The Ninth Circuit Court of Appeals ruled January 5 that the government cannot hide its internal workforce reduction plans from employee unions challenging mass layoffs across federal agencies.
The case stems from President Trump's Executive Order 14210, signed shortly after he took office, which told agency heads to prepare for large-scale reductions in force. Federal employee unions and advocacy groups immediately sued, arguing the administration overstepped its legal authority.
What turned into a courtroom battle was not just about whether the cuts could happen, but whether unions could see the actual plans detailing how agencies intended to downsize their workforces. The government said no, calling the documents internal deliberations that should remain confidential. The unions said they needed to see the plans to properly challenge them in court.
A district court sided with the unions and ordered the administration to hand over the Agency RIF and Reorganization Plans that agencies submitted to the Office of Management and Budget and the Office of Personnel Management. These documents spell out which positions get eliminated, how offices get consolidated, and where agencies plan to automate work or close field locations.
The plans contain agency recommendations on cutting duplicative roles, flattening management structures, eliminating jobs deemed non-critical, and reducing reliance on outside consultants and contractors. They also include legal analysis about which functions agencies believe federal law actually requires them to perform, presumably targeting others for elimination.
The government fought back hard, asking the appeals court to block the document handover. Administration lawyers argued the plans represent protected deliberative materials that reflect predecisional government thinking. Releasing them, officials said, would chill frank internal discussions about workforce planning.

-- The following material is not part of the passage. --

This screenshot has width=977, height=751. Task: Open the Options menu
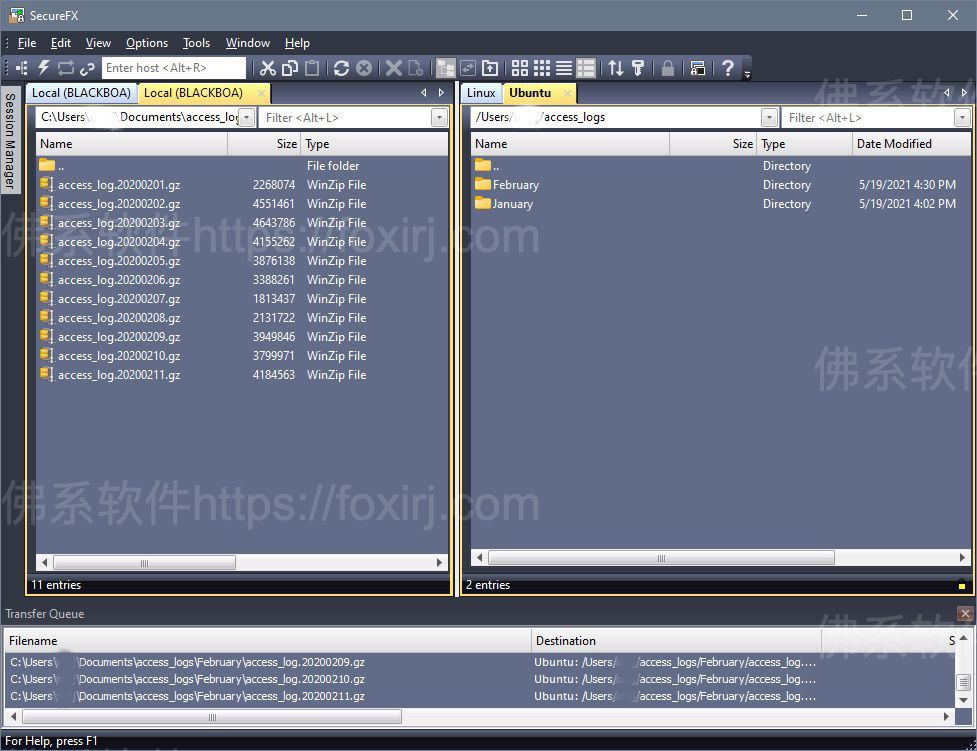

The three-judge panel disagreed. While acknowledging the documents might normally be privileged, the majority said the protection did not apply here because reorganizations and reductions were already happening at about 40 sites across 17 agencies. If the plans were just preliminary ideas with no binding effect, the court reasoned, what were agencies actually following as they implemented their cuts?
The decision affects 21 federal agencies, including heavy hitters like the Departments of Defense, Health and Human Services, Homeland Security, and Veterans Affairs. Also named is the Department of Government Efficiency, headed by Elon Musk, which the administration created to streamline operations.

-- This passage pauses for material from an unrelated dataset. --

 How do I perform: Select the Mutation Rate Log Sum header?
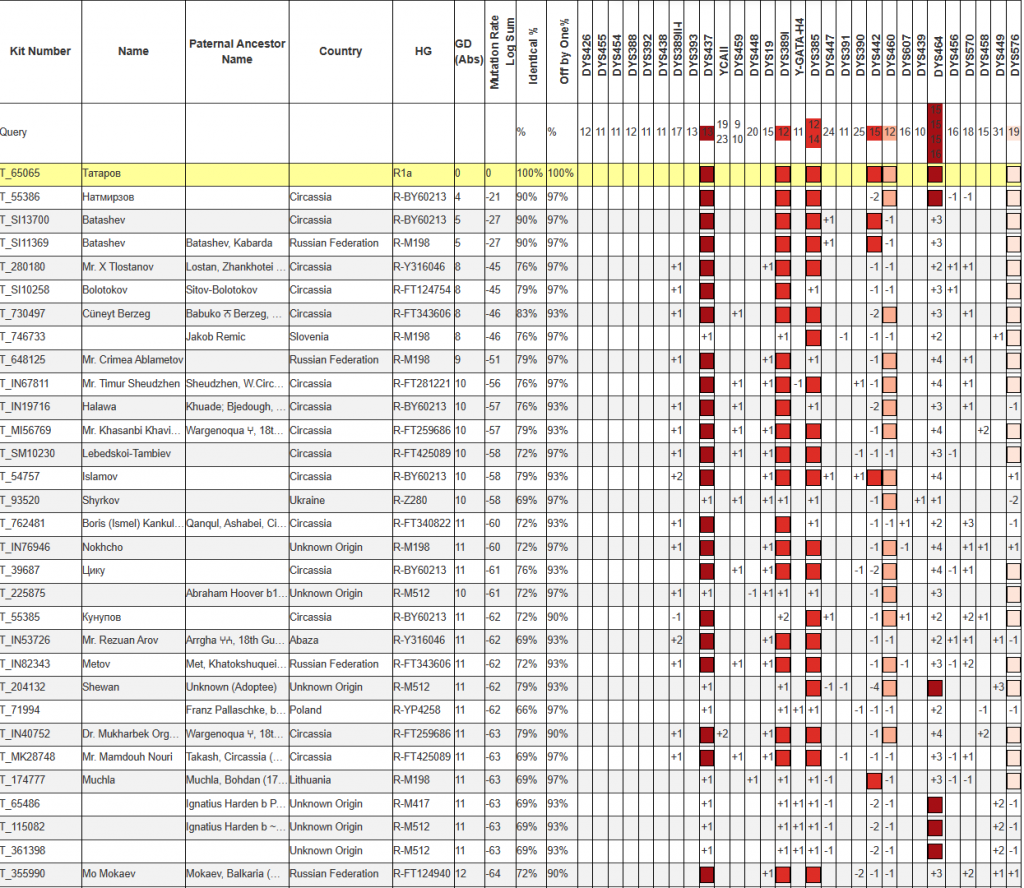point(501,51)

One dissenting judge called the ruling a serious mistake that weakens constitutional protections for executive branch decision-making. Four other judges agreed the full court should have reheard the case. They argued the decision opens the door for anyone challenging government action to demand internal planning documents simply by claiming the action exceeds legal authority.
The Supreme Court weighed in on an earlier phase of this case, blocking a preliminary injunction that would have stopped the administration from even planning the workforce cuts. The high court said the executive order and related guidance were likely lawful, though it did not address whether individual agency reduction plans pass legal muster.
For now, the case heads back to the district court with the document production moving forward under a protective order that keeps the plans confidential between the parties and the judge. The unions got access to the blueprints they wanted, even if the public cannot yet see them.
The legal fight continues, but the immediate question has been answered: federal employee unions can see how the administration plans to reshape the government workforce, giving them a roadmap for their legal challenge.